Our Genome Editing research utilizes CRISPR-Cas9 technology to modify genetic material in various models, aiming to understand disease mechanisms and develop targeted therapies.
The Art of Genomics: Creating Knockout Mice at Our Institute
Welcome to The Art of Genomics, where cutting-edge science meets precision and innovation at our Institute. Here, we embark on a journey to decode the mysteries of life by creating knockout (KO) mice—a revolutionary model for understanding gene function, disease mechanisms, and therapeutic interventions. This is how we, at the forefront of genomic research, make it happen.
Step 1: Mating – Where Life Begins
At our Institute, we believe that every discovery begins with nature. Female mice are carefully superovulated using precise doses of PMSG and hCG, setting the stage for their pairing with fertile males. The presence of a vaginal plug the next morning is our first sign of success, indicating fertilization has occurred.
The fertilized oocytes, still nestled within the oviducts, are then gently harvested under a high-powered microscope by our expert team. These oocytes are the canvas on which we paint the future of genomics.
Step 2: Electroporation – Precision Gene Editing
The art of gene editing begins here. Using the revolutionary CRISPR-Cas9 system, we introduce targeted edits to the genomic DNA of these fertilized oocytes through electroporation.

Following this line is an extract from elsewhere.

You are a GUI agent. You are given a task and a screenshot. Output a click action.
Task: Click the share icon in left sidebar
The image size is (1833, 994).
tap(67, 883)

This technique is akin to opening a microscopic gateway—an electric pulse temporarily permeabilizes the oocyte membrane, allowing the CRISPR components to enter. Once inside, the CRISPR-Cas9 system acts like a molecular scalpel, precisely knocking out the target gene.
At our Institute, this method is optimized for:
Efficiency: Minimal handling ensures high survival rates.
Precision: Specific gRNAs guide the Cas9 protein to the exact genetic locus.
Step 3: Culturing Embryos – Nurturing the Future
Post-editing, the modified oocytes are transferred to a specialized culture medium. Here, under meticulously controlled conditions (37°C, 5% CO₂), they develop into robust blastocysts.
This step is a delicate balance of science and care, ensuring the embryos are primed for the next phase. It’s where the edited genetic blueprint transforms into a living, growing organism.
Step 4: Embryo Transfer – A New Home for Development
Our next step involves preparing pseudopregnant recipient mice—females mated with vasectomized males to simulate pregnancy. The cultured embryos are transferred into the uterine horns of these surrogates, where they implant and continue their development naturally.
This step is a testament to our team's expertise in embryology and animal care, ensuring the best outcomes for both the recipients and the developing embryos.